Questions on the material ▸
(A) According to the passage on the gender wage gap, what is the average annual gender wage gap across OECD countries?
(B) Reproduce word for word the part of the passage on the gender wage gap that begins at the words "As participants made" and stops after the words "wage gap (GWG).".

BEGIN Passage provided

As participants made their submissions throughout the first working week, two common themes began to emerge: first, the importance of “pushing back on the push back” to achieving gender equality, and second, the promise that technology holds with respect to increasing transparency and achieving pay equity globally. Let’s start with the latter and its impact on closing the gender wage gap (GWG).
The OECD’s Pay Transparency Tools to Close the Gender Wage Gap reports that across the OECD countries, the average annual gender wage gap sits at 12.8% (this number is down from 19% in 1996 when member countries first started reporting on the gap). While one of my earlier articles on the OECD Forum Network looks at potential causes for the gender wage gap decrease, one issue remains clear: what gets measured gets managed. Every OECD country leverages technology to collect and analyse gender-disaggregated pay data at the national level, and typically publishes them on their national statistics office’s (NSO) website. However, just less than half of OECD countries (47%) require private sector firms to report gender pay gaps to stakeholders including workers, their representatives, and the public. We know that data collection without analysis or accountability does not lead to progress and governments should be encouraged to take action on this.

END Passage provided
BEGIN Given records

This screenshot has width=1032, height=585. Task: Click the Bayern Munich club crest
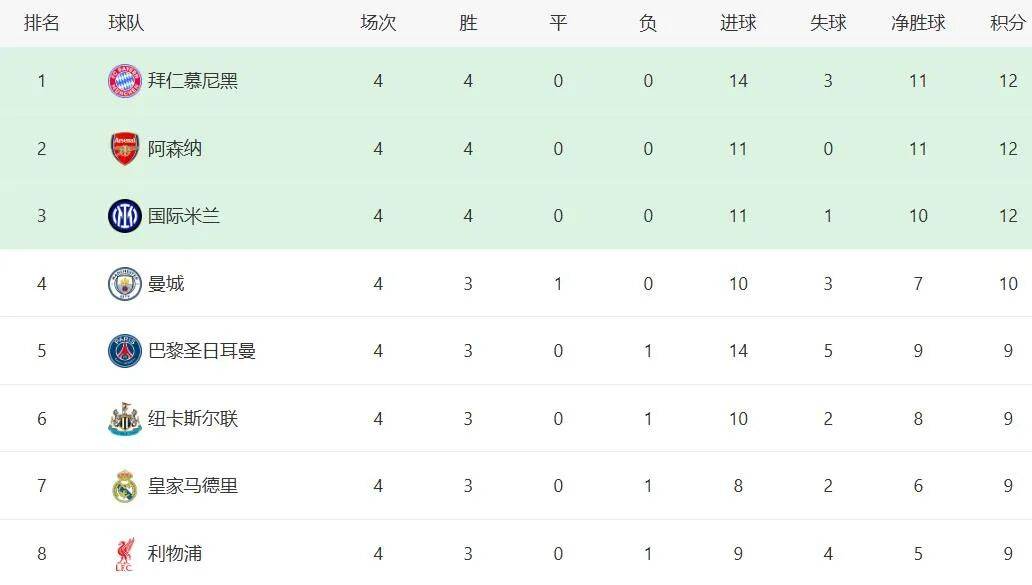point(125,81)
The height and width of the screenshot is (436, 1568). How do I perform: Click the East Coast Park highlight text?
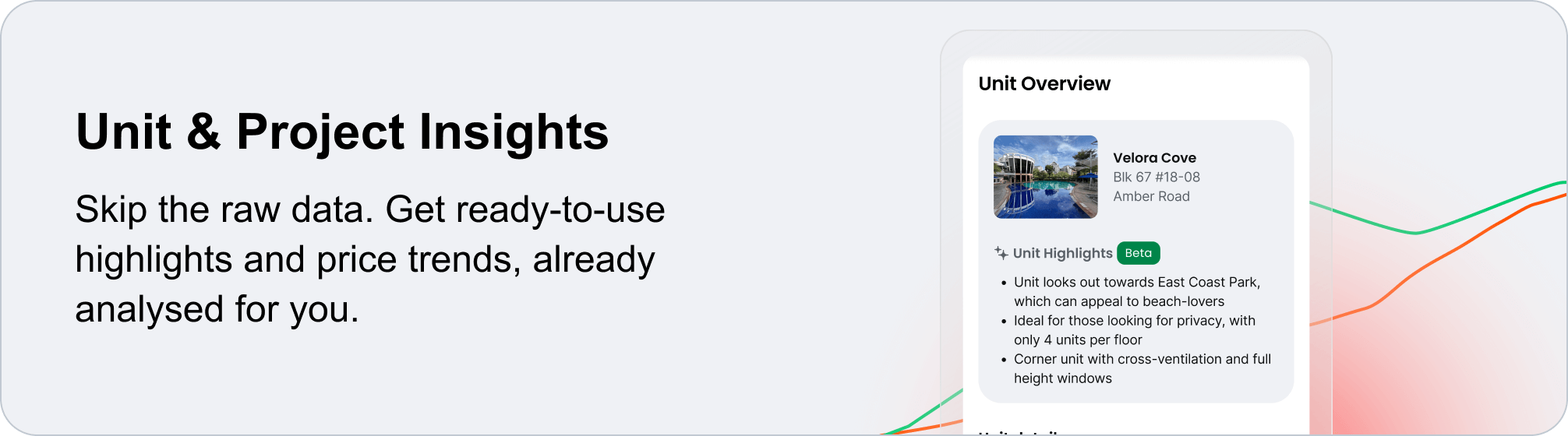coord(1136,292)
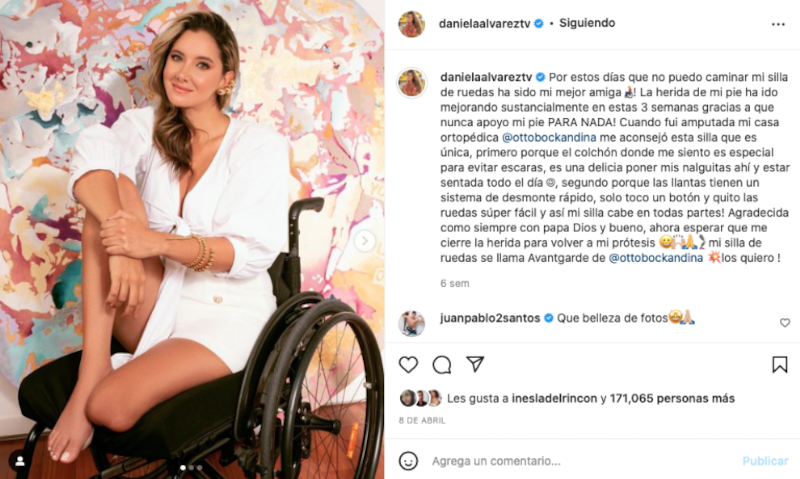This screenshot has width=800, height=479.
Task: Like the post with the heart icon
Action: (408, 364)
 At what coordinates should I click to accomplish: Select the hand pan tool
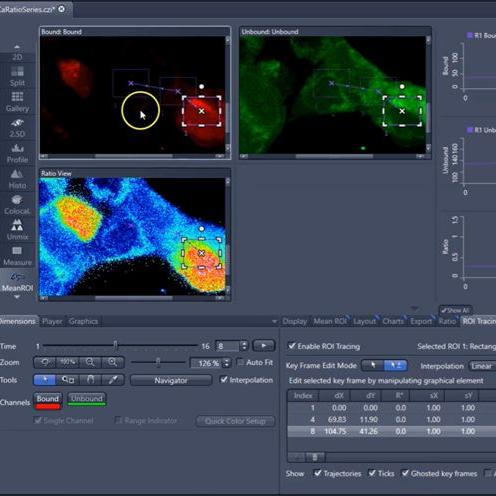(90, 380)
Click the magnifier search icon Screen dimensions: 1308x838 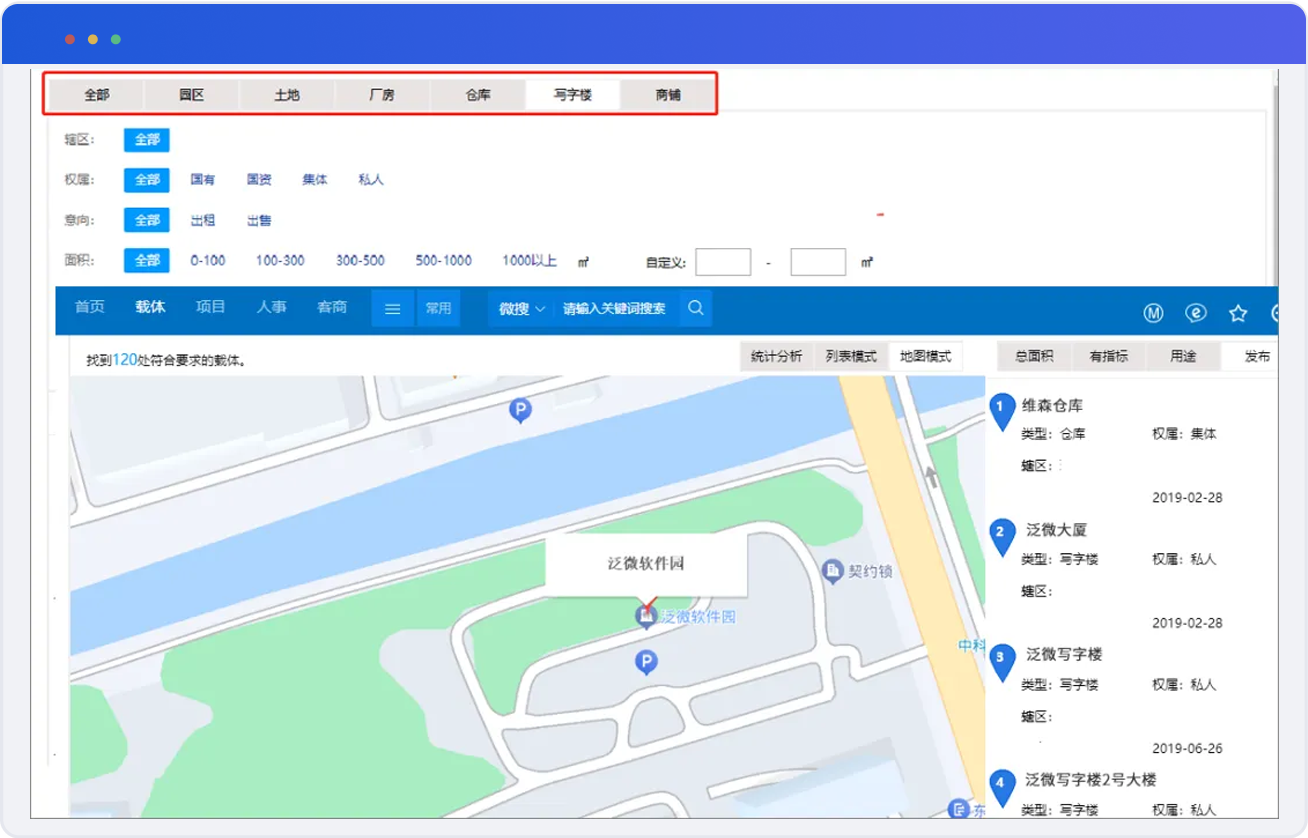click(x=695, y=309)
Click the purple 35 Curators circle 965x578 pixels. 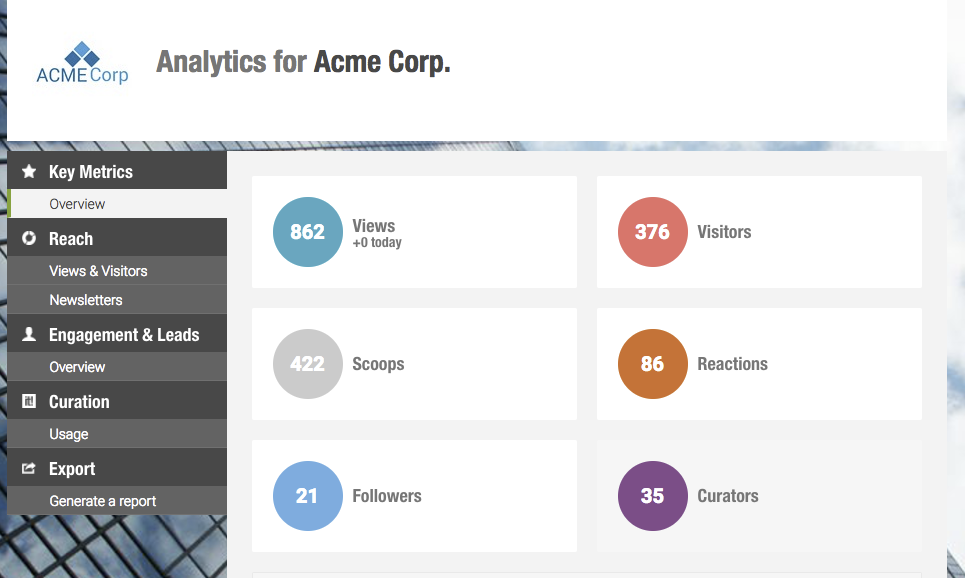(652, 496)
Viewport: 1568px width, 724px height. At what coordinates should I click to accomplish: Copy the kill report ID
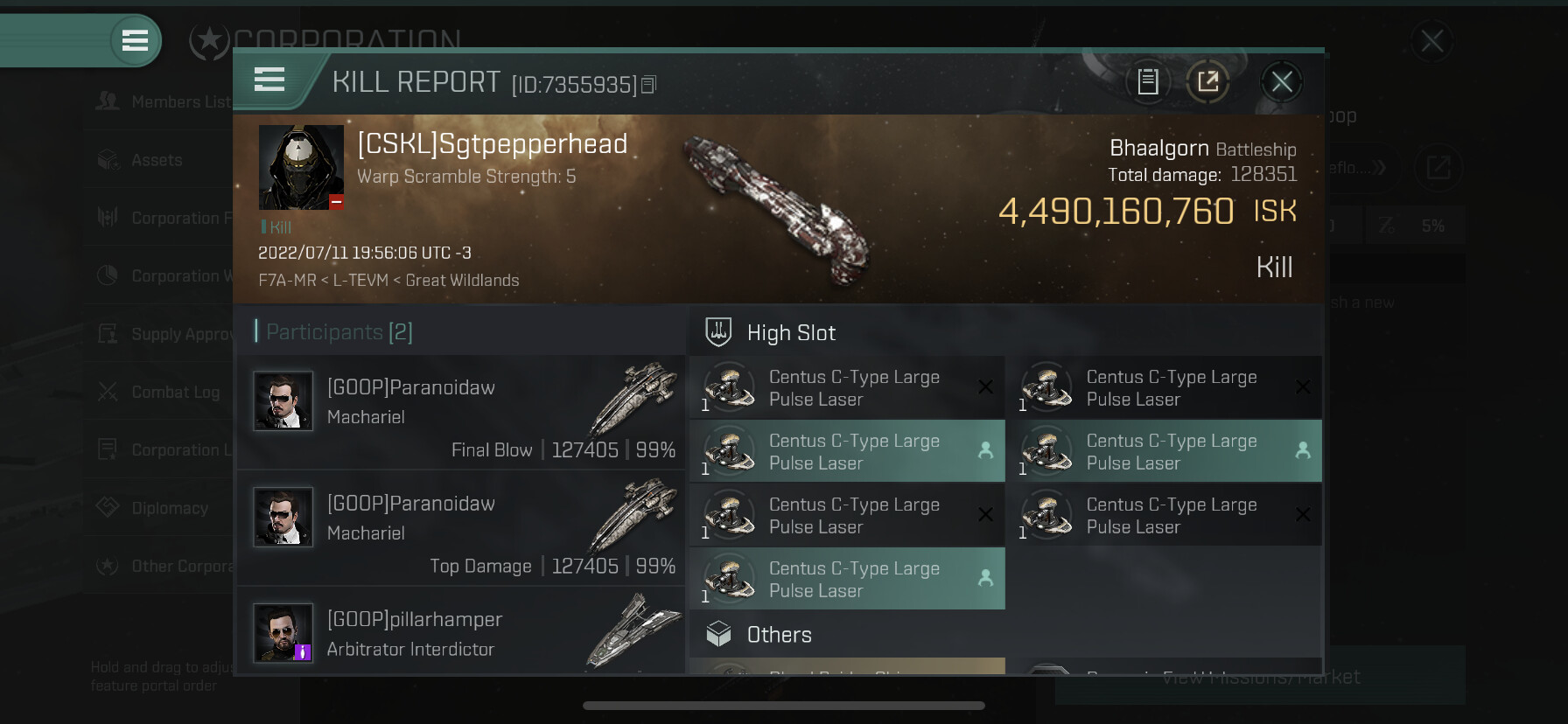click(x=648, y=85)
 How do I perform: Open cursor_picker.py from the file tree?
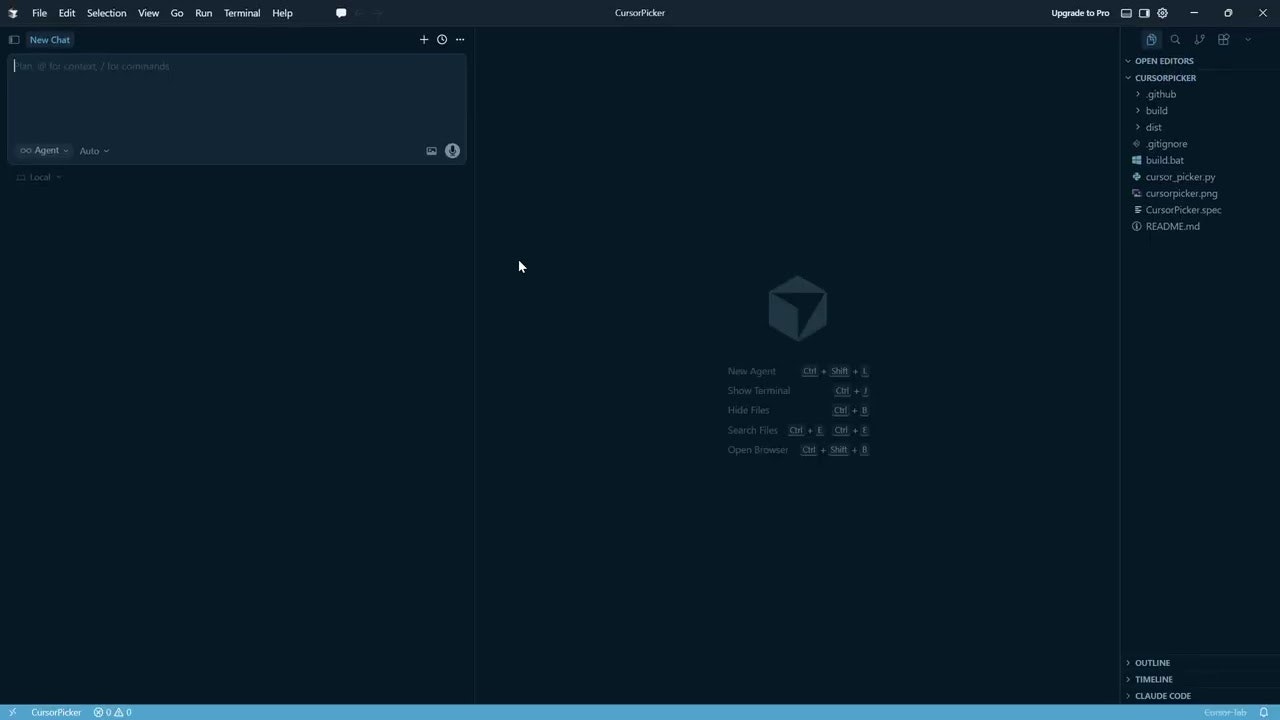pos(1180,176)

END Given records

Responses per task ▸
(A) 12.8%

(B)
As participants made their submissions throughout the first working week, two common themes began to emerge: first, the importance of “pushing back on the push back” to achieving gender equality, and second, the promise that technology holds with respect to increasing transparency and achieving pay equity globally. Let’s start with the latter and its impact on closing the gender wage gap (GWG).